# adj + demais o demasiado + adj



## Dawei

ola pessoal, estava lendo algo que escreveu alguém aqui e esperava que vôces podem explicar-mo. Esta é a frase:

_no caso é bonita demais para alguém._

É normal usar esta construção em vez de "demasiada bella?" Tém alguma diferença em significação? 

(Por favor corrija os meus erros)

obrigado


----------



## Vanda

Dawei said:


> olá pessoal, estava lendo algo que alguém escreveu aqui e esperava que vocês podem pudessem/possam explicar-mo. Esta é a frase:
> 
> _no caso é bonita demais para alguém._
> 
> É normal usar esta construção em vez de "demasiado bela?" Tem alguma diferença em significação?
> 
> (Por favor corrijam os meus erros)
> 
> obrigado


 
Bem-vindo Dawei!  

Acho que é apenas uma questão de uso geral. Preferimos dizer: _bonita demais para_ do que _demasiado bela_. Ou melhor, há muito mais ocasiões em que dizemos _bonita demais para_.... do que _demasiado bela_!
Anyway, lembre-se que estou falando sobre o uso no Brasil!


----------



## Demetre

Vanda said:


> Bem-vindo Dawei!
> 
> Acho que é apenas uma questão de uso geral. Preferimos dizer: _bonita demais para_ do que _demasiado bela_. Ou melhor, há muito mais ocasiões em que dizemos _bonita demais para_.... do que _demasiado bela_!
> Anyway, lembre-se que estou falando sobre o uso no Brasil!



Por isso que costuma-se usar a expressão "é muita areia pro meu caminhão", relacionada em outro post. Ou seja, "_é muita areia_ (é bonita demais) para (no caso a própria pessoa) "_pro meu caminhão_".


----------



## Alandria

Tenho reparado que portugueses utilizam muito a palavra "demasiado" informalmente.

No Brasil essa palavra tem um tom mais formal. 

*Dawei

*"Demasiado" não se flexiona para "demasiada", porque é advérbio. Lembre-se disso.


----------



## MOC

Alandria said:


> Tenho reparado que portugueses utilizam muito a palavra "demasiado" informalmente.
> 
> No Brasil essa palavra tem um tom mais formal.
> 
> *Dawei
> 
> *"Demasiado" não se flexiona para "demasiada", porque é advérbio. Lembre-se disso.



Demasiado não é apenas usado como advérbio.

Nesse caso é advérbio, logo "demasiado bela".

Mas por exemplo noutros casos já não o é, como em "Há demasiado pão na mesa".

Exemplo do feminino: "Há demasiada gente a concorrer para um só lugar."
Neste caso não se poderia dizer "Há demasiado gente".

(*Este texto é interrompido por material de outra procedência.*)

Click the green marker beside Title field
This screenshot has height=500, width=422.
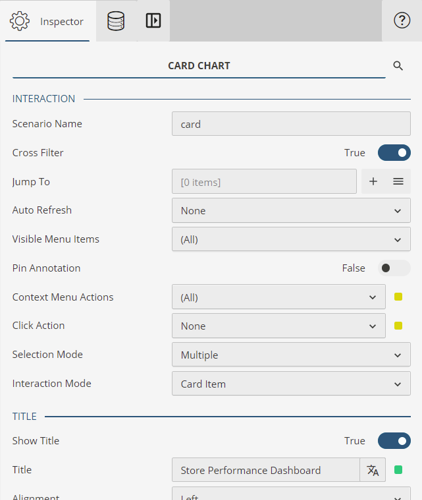398,470
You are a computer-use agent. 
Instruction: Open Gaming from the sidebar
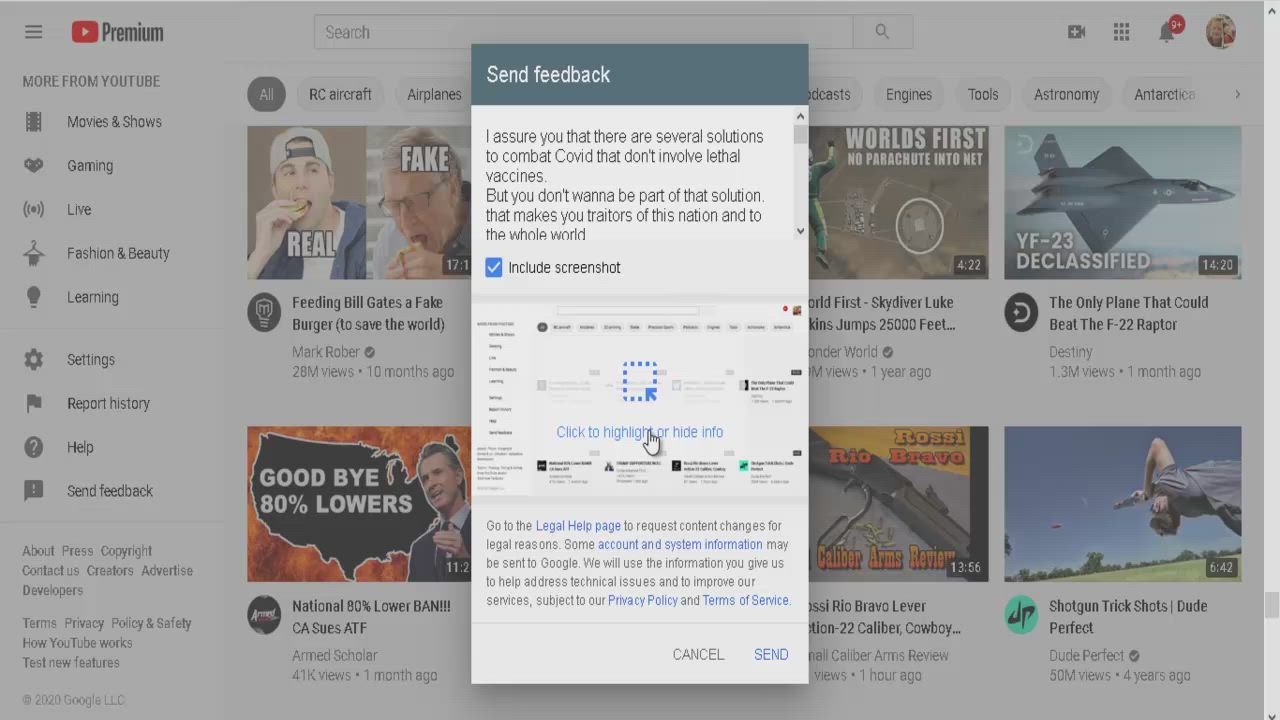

Nestes casos é um adjectivo que significa "excessivo".


----------



## Alandria

Obrigada, MOC.
É que a palavra em questão está realmente em completo desuso no português informal/coloquial no Brasil.


----------



## MOC

Alandria said:


> Obrigada, MOC.
> É que a palavra em questão está realmente em completo desuso no português informal/coloquial no Brasil.




Tem razão. Na altura estive a ler algumas coisas sobre esse assunto (infelizmente na altura não escrevi aqui e agora já não sei o _link _). Seja como for, e resumidamente, dizia que no Português do Brasil realmente caíu em desuso, substituida por demais, e segundo o mesmo texto (não sou eu que o estou a dizer), demais estava a começar a ser utilizado também em Portugal em grande escala.

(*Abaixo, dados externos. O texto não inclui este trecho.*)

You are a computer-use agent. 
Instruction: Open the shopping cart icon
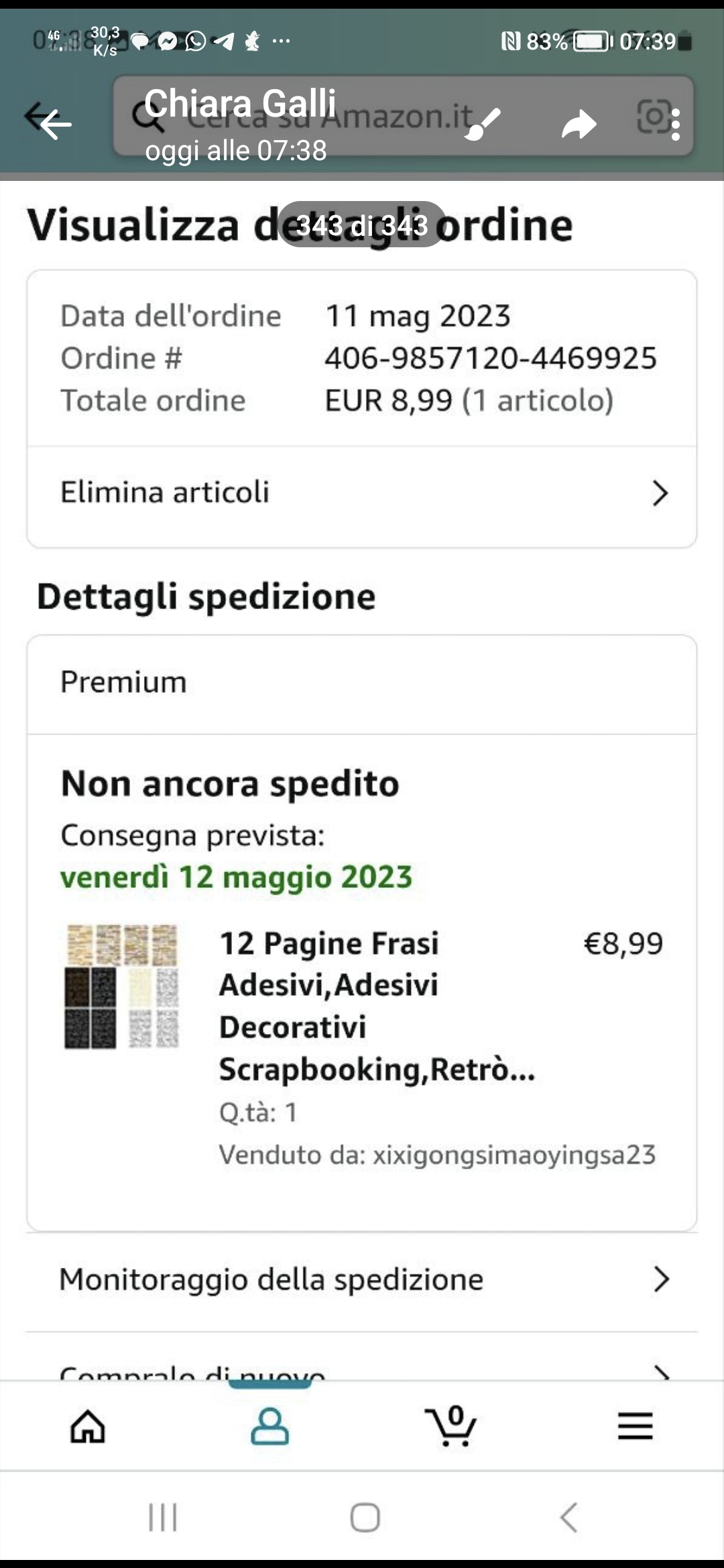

Pessoalmente uso demais apenas em situações pontuais, como por exemplo "Isso é bom demais para ser verdade". Em geral uso demasiado, e julgo que em Portugal não tem qualquer conotação formal. Pelo menos para mim não tem.


----------



## Maria La Portuguesa

Vanda said:


> Bem-vindo Dawei!
> 
> Acho que é apenas uma questão de uso geral. Preferimos dizer: _bonita demais para_ do que _demasiado bela_. Ou melhor, há muito mais ocasiões em que dizemos _bonita demais para_.... do que _demasiado bela_!
> Anyway, lembre-se que estou falando sobre o uso no Brasil!




Vanda já vi demasiados posts seus em que dá explicações completamente erradas! Não leve a mal, mas quando não temos a certeza do que estamos a dizer é melhor não dizer nada. 
O uso da língua portuguesa tanto em Portugal como no Brasil não se deve a preferências, mas sim a regras. Essa de V/ Exa. dizer nós preferimos assim ou assado é uma barbaridade para qualquer pessoa que domine o idioma.
A língua portuguesa é complexa, tem muitas regras e excepções à regra, mas nada é por acaso ou deixado ao critério preferencial. 
Tudo tem uma explicação lógica. E se não sabe (é normal que não saibamos tudo dada a riqueza e complexidade da lingua), mas se não sabe não baralhe os outros! É mais sensato! É doloroso ver as suas explicações equivocadas e exemplos mal dados da língua materna.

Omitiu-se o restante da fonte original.